Has SNY.tv offered four takes on Cliff Lee in the last three days? Yes. You might say it’s a hot topic around these parts. And maybe that’s my fault and we shouldn’t be running so many columns about the same topic, but whatever. It’s on my mind too.
But the point I want to reiterate — one I touched upon earlier this week but failed to drive home, I think — comes in Mike Salfino’s take. He writes:
Madden says the Mets “would be well-advised not to make a trade for him unless they can sign him.”
Signing Lee long-term is a minus to the deal, not a plus. If the Mets’ resources were limitless, this would not matter. But overpaying Lee badly down the road, again the likely outcome, will hamstring future pennant pursuits.
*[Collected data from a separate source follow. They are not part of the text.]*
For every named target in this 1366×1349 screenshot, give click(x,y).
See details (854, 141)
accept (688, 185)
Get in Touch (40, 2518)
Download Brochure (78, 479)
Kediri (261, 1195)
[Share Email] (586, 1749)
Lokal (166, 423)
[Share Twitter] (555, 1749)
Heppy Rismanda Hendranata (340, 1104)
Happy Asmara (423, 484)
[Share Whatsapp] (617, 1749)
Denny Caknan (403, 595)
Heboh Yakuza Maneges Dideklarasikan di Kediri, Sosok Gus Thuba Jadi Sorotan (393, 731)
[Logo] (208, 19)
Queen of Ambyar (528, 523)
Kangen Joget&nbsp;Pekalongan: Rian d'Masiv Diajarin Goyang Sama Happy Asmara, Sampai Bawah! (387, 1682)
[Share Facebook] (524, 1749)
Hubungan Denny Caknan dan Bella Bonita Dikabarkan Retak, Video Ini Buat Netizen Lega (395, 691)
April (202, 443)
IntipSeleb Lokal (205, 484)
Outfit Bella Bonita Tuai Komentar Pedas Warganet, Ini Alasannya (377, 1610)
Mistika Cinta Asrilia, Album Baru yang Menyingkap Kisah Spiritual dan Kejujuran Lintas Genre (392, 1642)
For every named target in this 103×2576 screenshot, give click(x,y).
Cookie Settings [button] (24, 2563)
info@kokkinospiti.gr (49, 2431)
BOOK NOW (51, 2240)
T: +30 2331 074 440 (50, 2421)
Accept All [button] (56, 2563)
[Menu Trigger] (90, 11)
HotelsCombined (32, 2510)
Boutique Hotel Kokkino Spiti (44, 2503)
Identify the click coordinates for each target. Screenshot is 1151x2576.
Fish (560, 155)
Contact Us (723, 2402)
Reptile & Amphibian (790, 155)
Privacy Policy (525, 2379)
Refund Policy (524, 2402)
Those negotiating windows are not what they’re cracked up to be. It’s not like the Mets are going to get the exclusive negotiating window and be able to sign Lee for far less than what he’ll get on the open market. Everyone involved — and most importantly, Lee’s agent — is smarter than that. A team that trades for Lee with a negotiating window will still have to sign him for a deal similar to the one he’s likely to get in free agency. And since Lee is one of the best pitchers in baseball right now, that’s going to be huge.
Reader and commenter Chris M made a great point via email about this. He argued that the Mets will inevitably pursue an ace — with the “ace” label — this offseason, so they might as well sign Lee if they can snag him. They’re not going to find anyone better on the free-agent market, he pointed out, and they’d have to give up even more young players to trade for anyone else.
But that seems a bit fatalistic to me. That’s just urging the Mets to do the least-dumb thing, since Lee is legitimately awesome and will probably provide at least a reasonable return on his contract for the first couple of years.
To me, the team should worry less about labels and more about putting the best team it can on the field for now and the foreseeable future. I don’t see how offering a long-term deal to Lee assures that. As Salfino points out, it seems more likely to hinder it down the road.
If you look, you will be hard-pressed to find a World Series winner that didn’t have a pitcher who could reasonably be called an ace. So it’s easy to argue, “Well, all World Series winners have aces, so the Mets must make sure they have an ace.”
Only it doesn’t really work like that. Pitching is a fickle thing, difficult to predict. And one ace, no matter how good, will only get you so far. You need to secure as many good pitchers as you can and hope that one performs like an ace instead of overpaying one with a recent history of ace-like performance and assuming he’ll continue it.